To do:
Lines to return, exactly: from the line with "About Us (456, 1603)" to the line with "Terms and Conditions (502, 1696)" in the entries below, both included.

*** Begin section ***

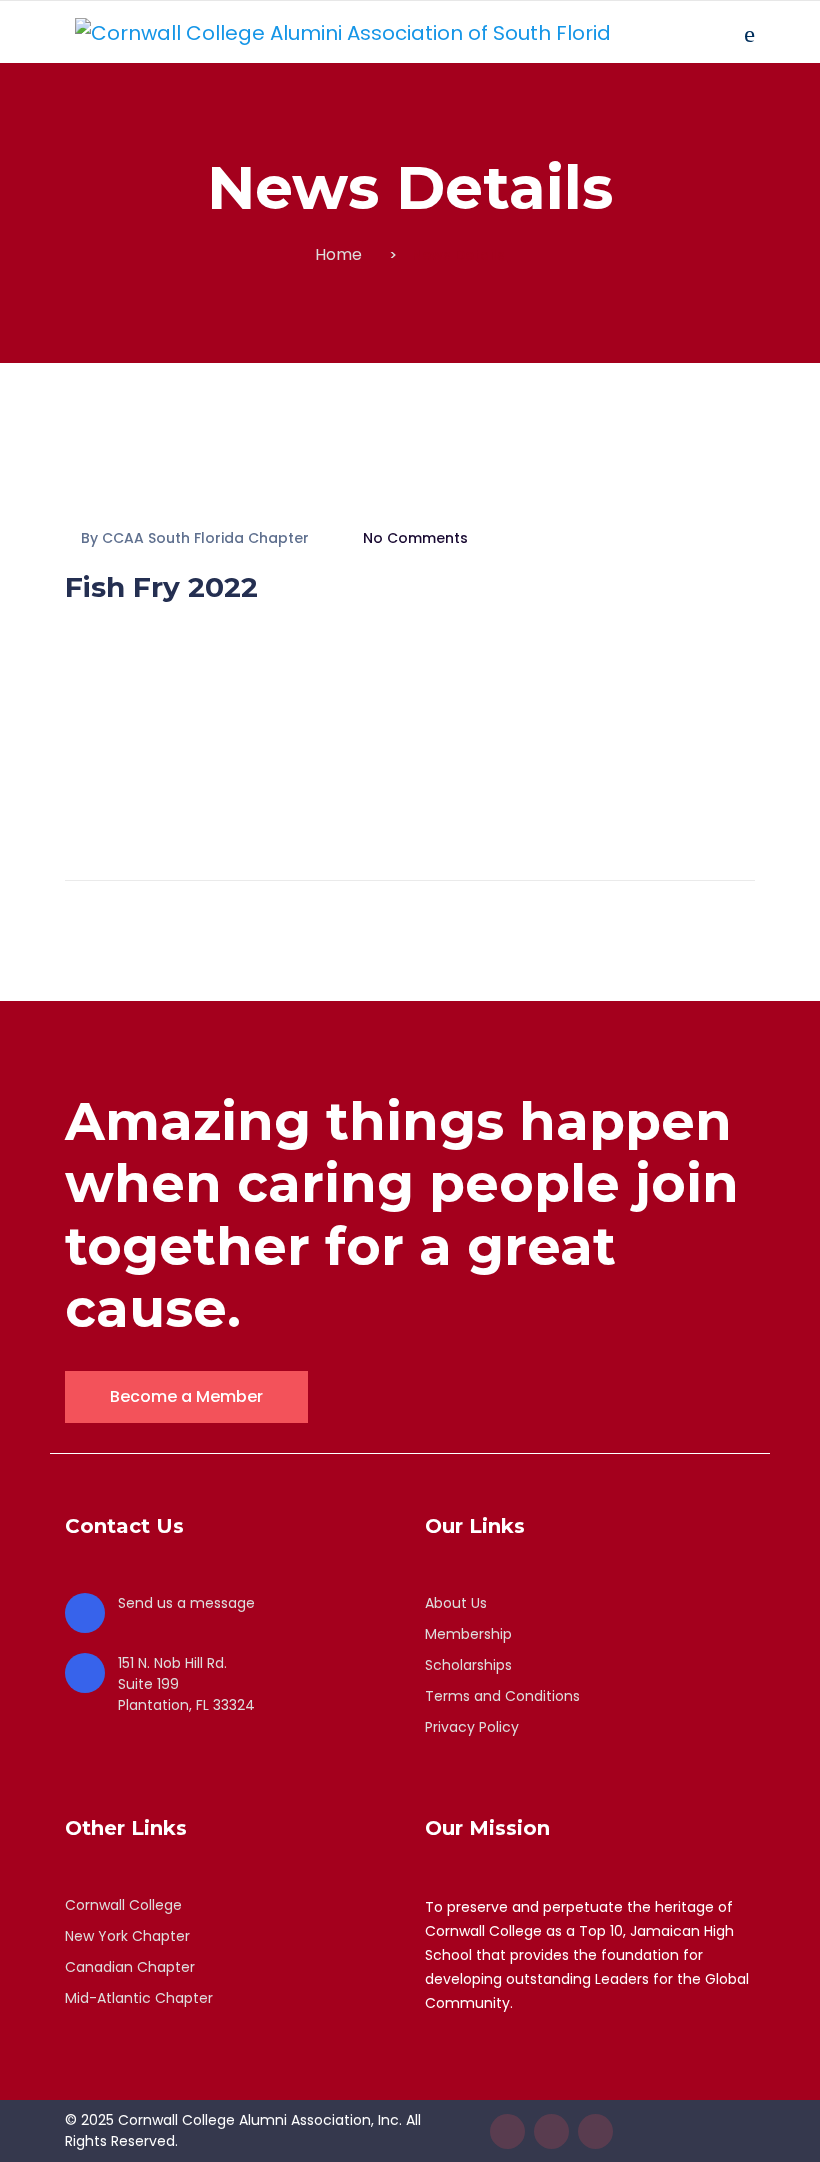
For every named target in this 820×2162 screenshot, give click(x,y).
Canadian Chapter (130, 1967)
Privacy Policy (472, 1727)
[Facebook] (507, 2131)
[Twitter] (551, 2131)
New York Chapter (127, 1936)
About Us (456, 1603)
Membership (468, 1634)
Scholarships (468, 1665)
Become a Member (186, 1396)
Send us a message (186, 1603)
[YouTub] (595, 2131)
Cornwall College (123, 1905)
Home (338, 254)
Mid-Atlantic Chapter (139, 1998)
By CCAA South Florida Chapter (195, 538)
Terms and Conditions (502, 1696)
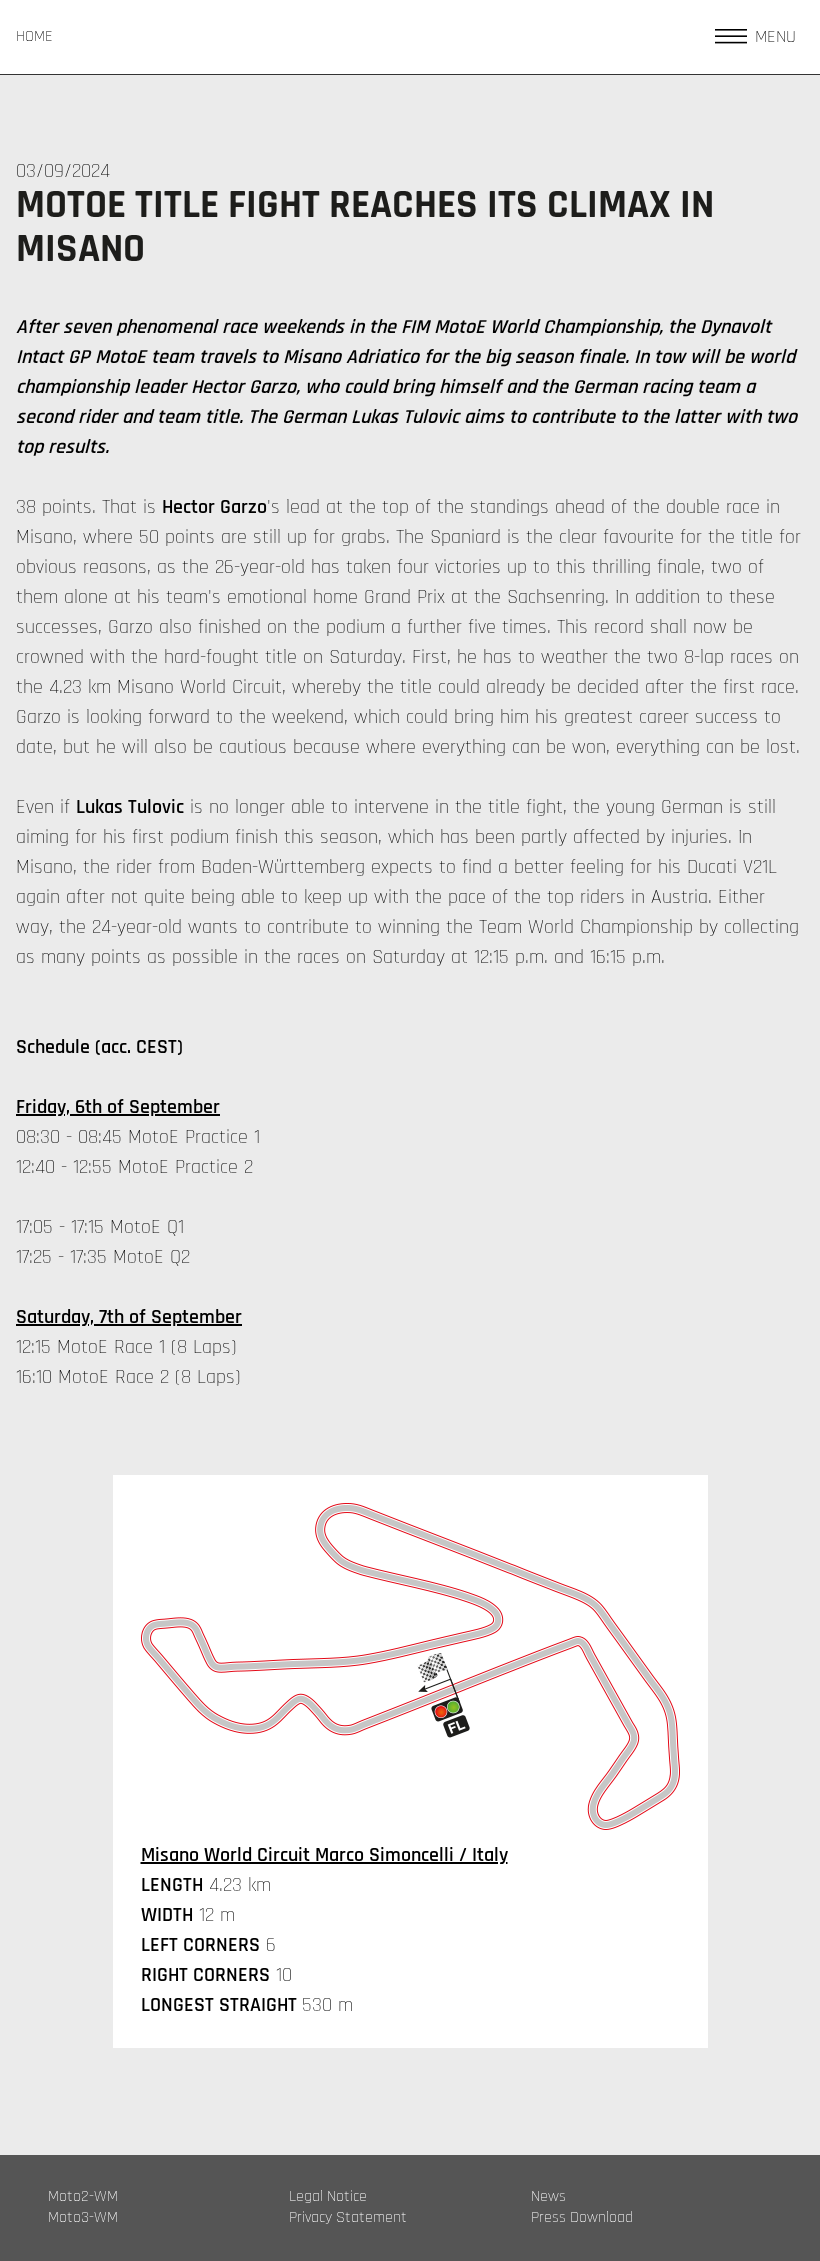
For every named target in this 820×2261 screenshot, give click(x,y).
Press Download (582, 2218)
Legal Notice (328, 2197)
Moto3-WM (83, 2218)
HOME (34, 37)
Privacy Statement (348, 2218)
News (548, 2197)
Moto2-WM (83, 2197)
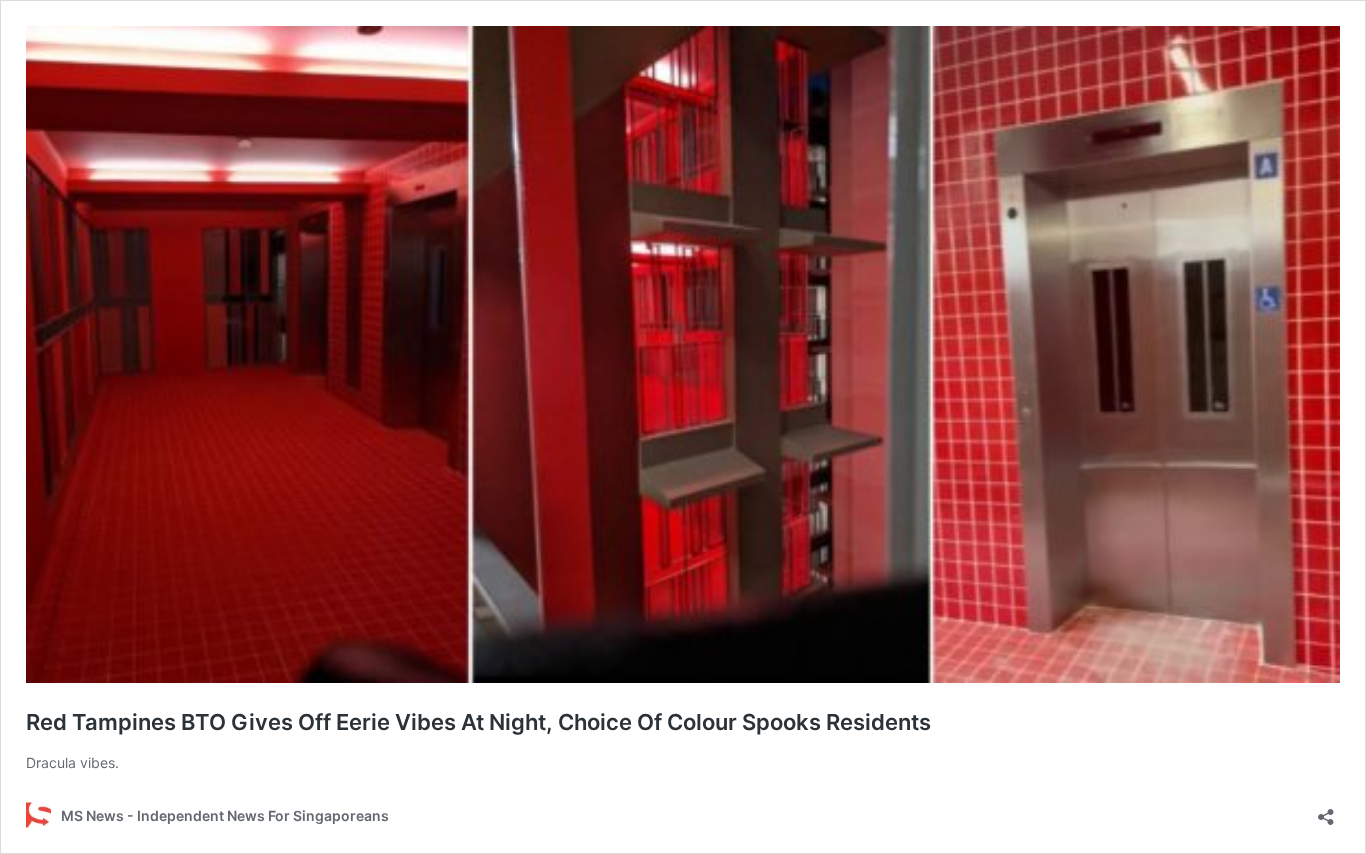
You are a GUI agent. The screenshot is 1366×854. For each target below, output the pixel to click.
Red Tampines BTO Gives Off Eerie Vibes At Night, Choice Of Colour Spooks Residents (478, 722)
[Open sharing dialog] (1326, 810)
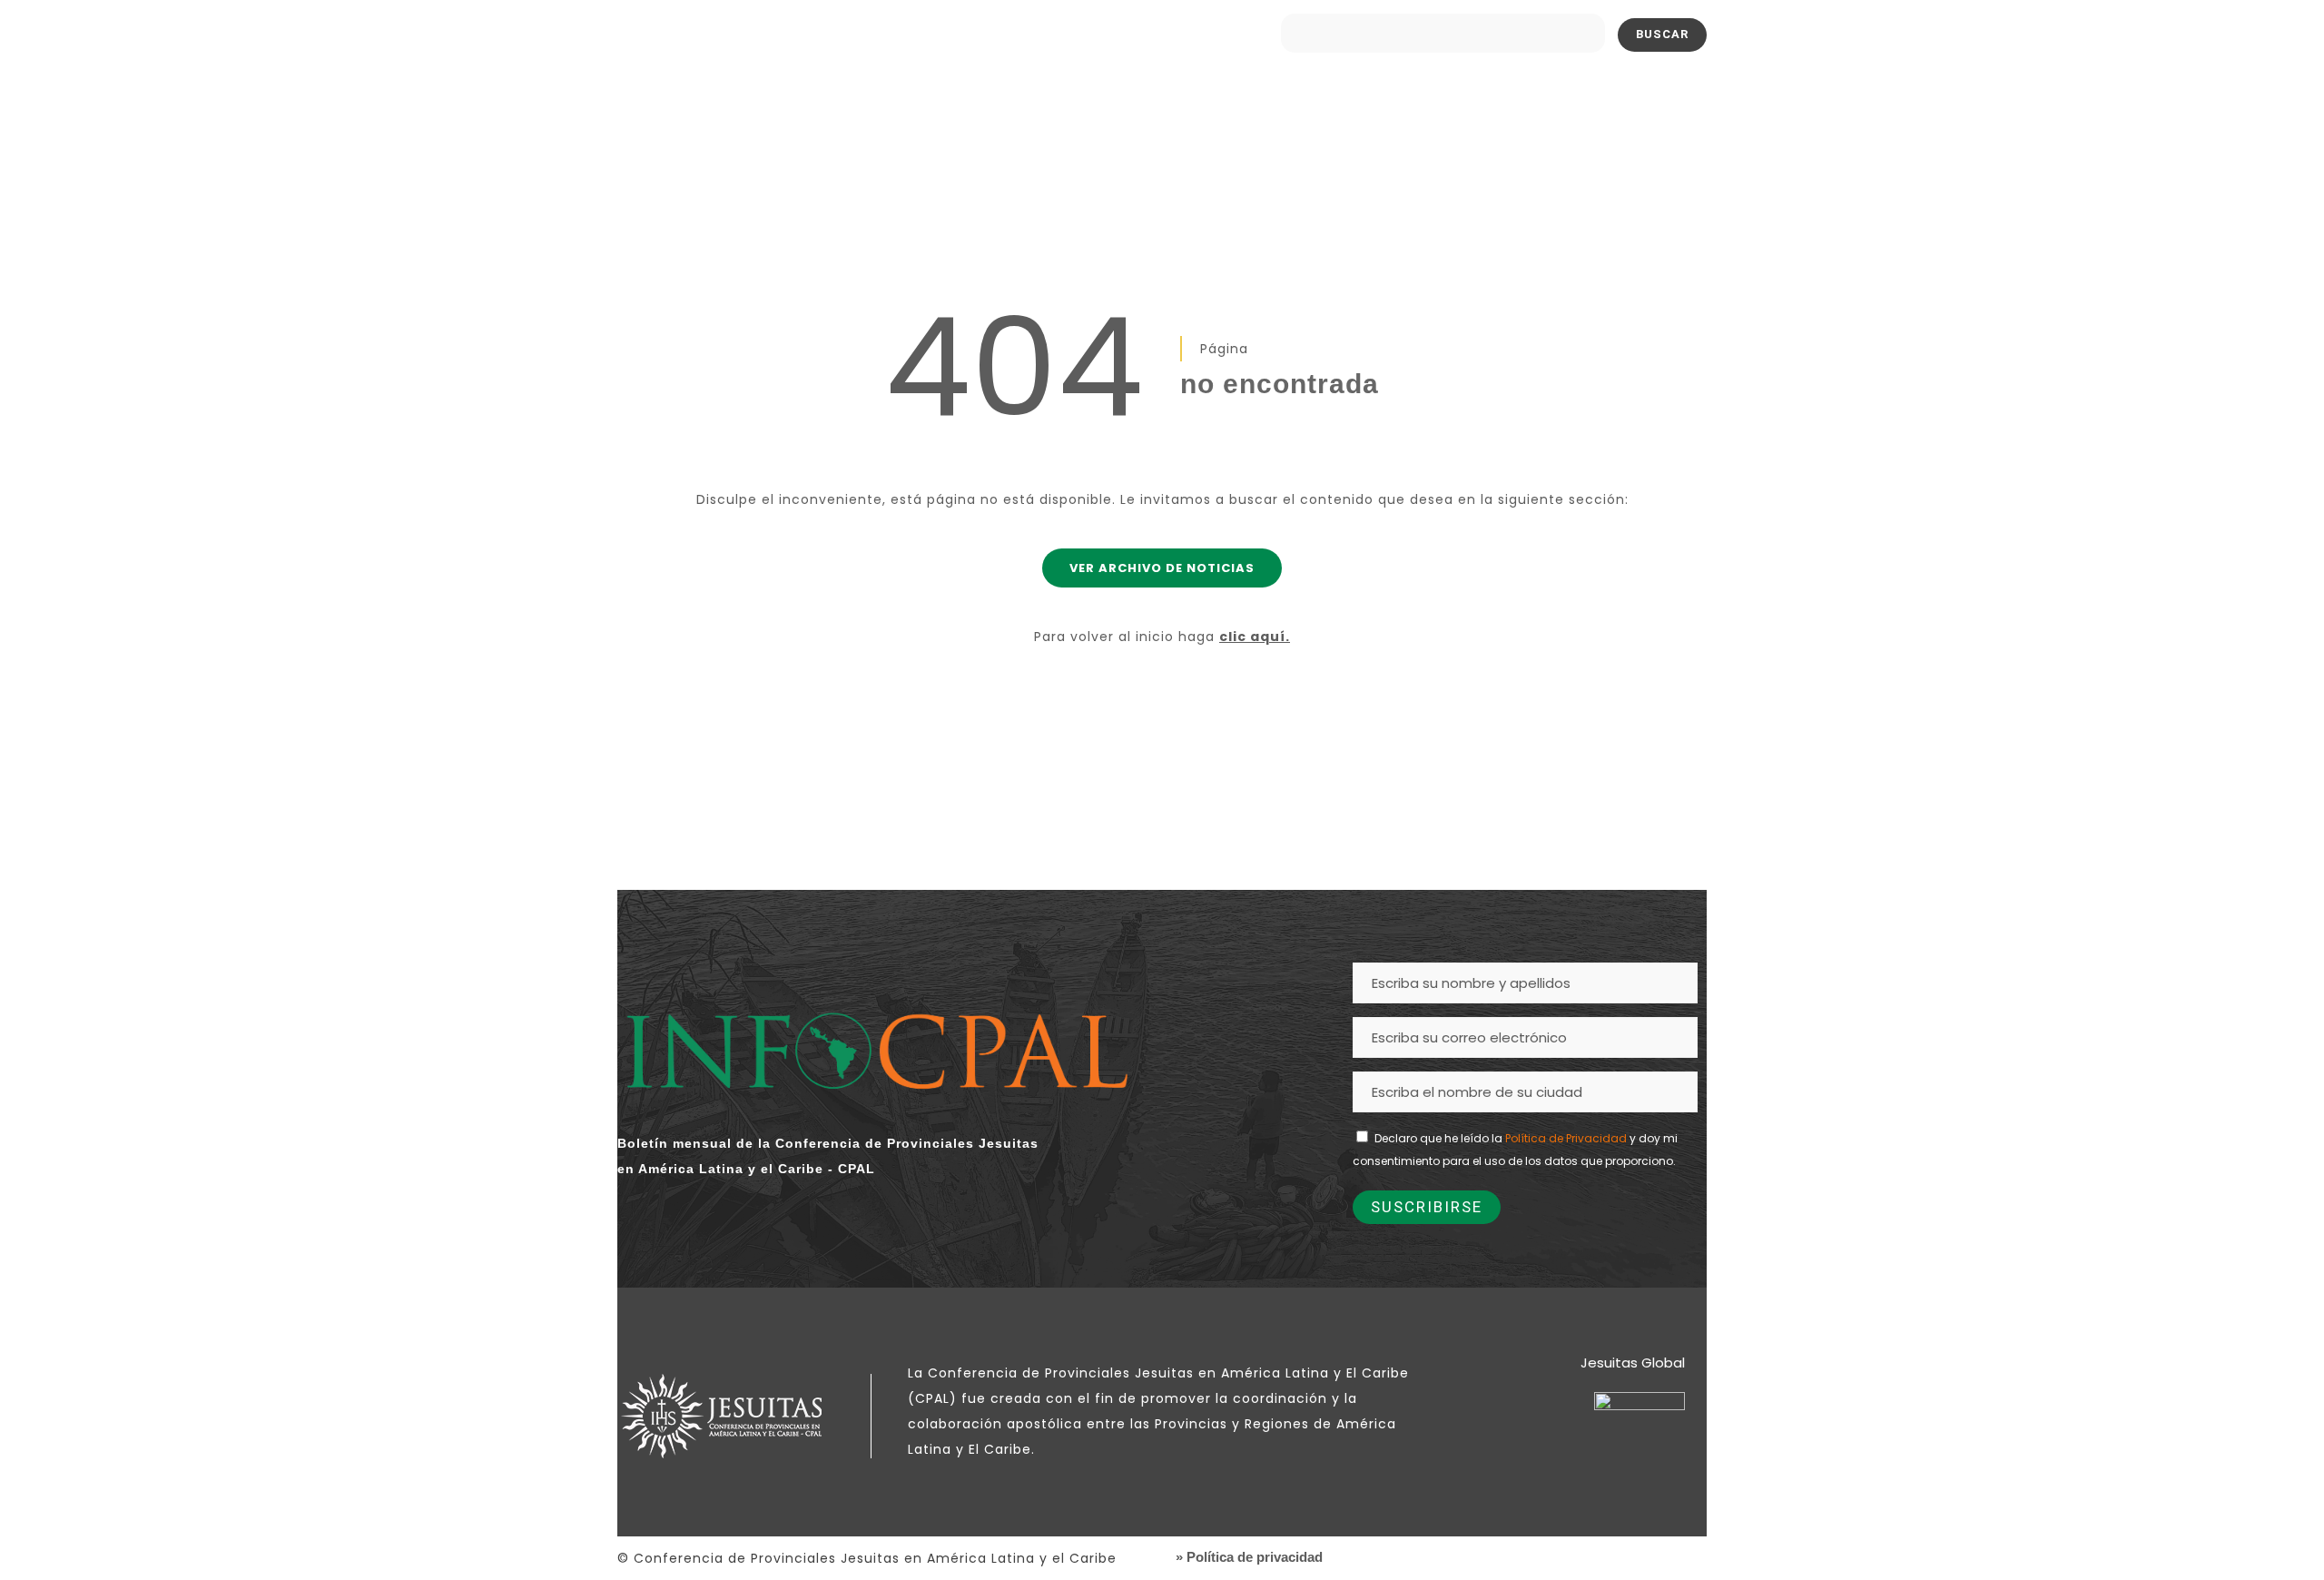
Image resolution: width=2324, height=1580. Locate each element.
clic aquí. (1254, 636)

*** End section ***

Answer space:
About Us (456, 1603)
Membership (468, 1634)
Scholarships (468, 1665)
Become a Member (186, 1396)
Send us a message (186, 1603)
[YouTub] (595, 2131)
Cornwall College (123, 1905)
Home (338, 254)
Mid-Atlantic Chapter (139, 1998)
By CCAA South Florida Chapter (195, 538)
Terms and Conditions (502, 1696)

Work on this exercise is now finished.